There is much speculation as to who exactly created the Shadow Guild, if it was an official Imperial project of Palpatine's request, or if it was a band of rebels who neither liked the Empire nor Rebellion. All that is for certain is that the Guild was made up of all women, these women all loners in their own right did not trust men. Although we did not place trust in males, we did accept jobs as hired assassins and spies to gain a reputation in the underworld of crime and villiany.

Meeting Crymson for the first time, I could detect a level of darkness within her, even when she was not yet a teenager. Still I sought alliances to survive the grueling tests of skill that the higher ranked members of the Guild sought to unleash upon us at a moments notice...failure to succeed was met with severe pain. Inside the Shadow Guild, beyond intiation you were expected to serve the powerful and embarrass the weak. This was the mantra that you had to live by. There was no longer family, there were superiors, there were no friends, their were alliances.
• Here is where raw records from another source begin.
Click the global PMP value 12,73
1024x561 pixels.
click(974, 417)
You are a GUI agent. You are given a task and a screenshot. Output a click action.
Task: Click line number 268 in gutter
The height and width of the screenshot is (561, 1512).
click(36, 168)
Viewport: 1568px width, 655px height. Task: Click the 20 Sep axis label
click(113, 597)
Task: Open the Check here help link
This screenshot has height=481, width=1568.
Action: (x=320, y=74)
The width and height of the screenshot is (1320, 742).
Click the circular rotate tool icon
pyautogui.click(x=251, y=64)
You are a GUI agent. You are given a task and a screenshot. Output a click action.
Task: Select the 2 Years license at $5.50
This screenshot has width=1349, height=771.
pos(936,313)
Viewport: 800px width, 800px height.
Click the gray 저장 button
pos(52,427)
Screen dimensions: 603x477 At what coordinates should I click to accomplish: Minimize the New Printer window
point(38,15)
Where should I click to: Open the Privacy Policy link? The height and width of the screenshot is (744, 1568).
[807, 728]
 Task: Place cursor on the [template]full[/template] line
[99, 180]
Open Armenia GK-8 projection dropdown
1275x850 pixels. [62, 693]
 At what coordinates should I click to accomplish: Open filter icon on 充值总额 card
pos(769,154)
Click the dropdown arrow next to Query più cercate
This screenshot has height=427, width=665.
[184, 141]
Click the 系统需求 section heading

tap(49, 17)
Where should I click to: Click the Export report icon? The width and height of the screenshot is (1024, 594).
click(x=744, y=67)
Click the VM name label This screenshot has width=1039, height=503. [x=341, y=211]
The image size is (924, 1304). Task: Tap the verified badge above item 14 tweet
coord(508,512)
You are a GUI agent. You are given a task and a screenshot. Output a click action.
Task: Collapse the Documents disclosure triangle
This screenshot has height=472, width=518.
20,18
Anyone you dared to place your trust within would stab you in the back in a blink of an eye. I learned this lesson well with Crymson and Elixis, painfully in blood it was inscribed upon my soul, never again will I trust another female so easily. Val is different...there is a bond there, a level of companionship that even I as powerful and refined as I have led others to see, this "image" of me, cannot explain his captivating hold over me. He is however, the reason I now live and fight to defy any who would oppose me.

Skorne...learned this lesson well and one day very soon I know we will meet again to conclude our battle. I was caught off guard by this new technology once, but the next time we meet, history will not repeat itself.

The Shadow Guild members were both ruthless and highly effective in their missions that were assigned to them with clear advantages over the male species.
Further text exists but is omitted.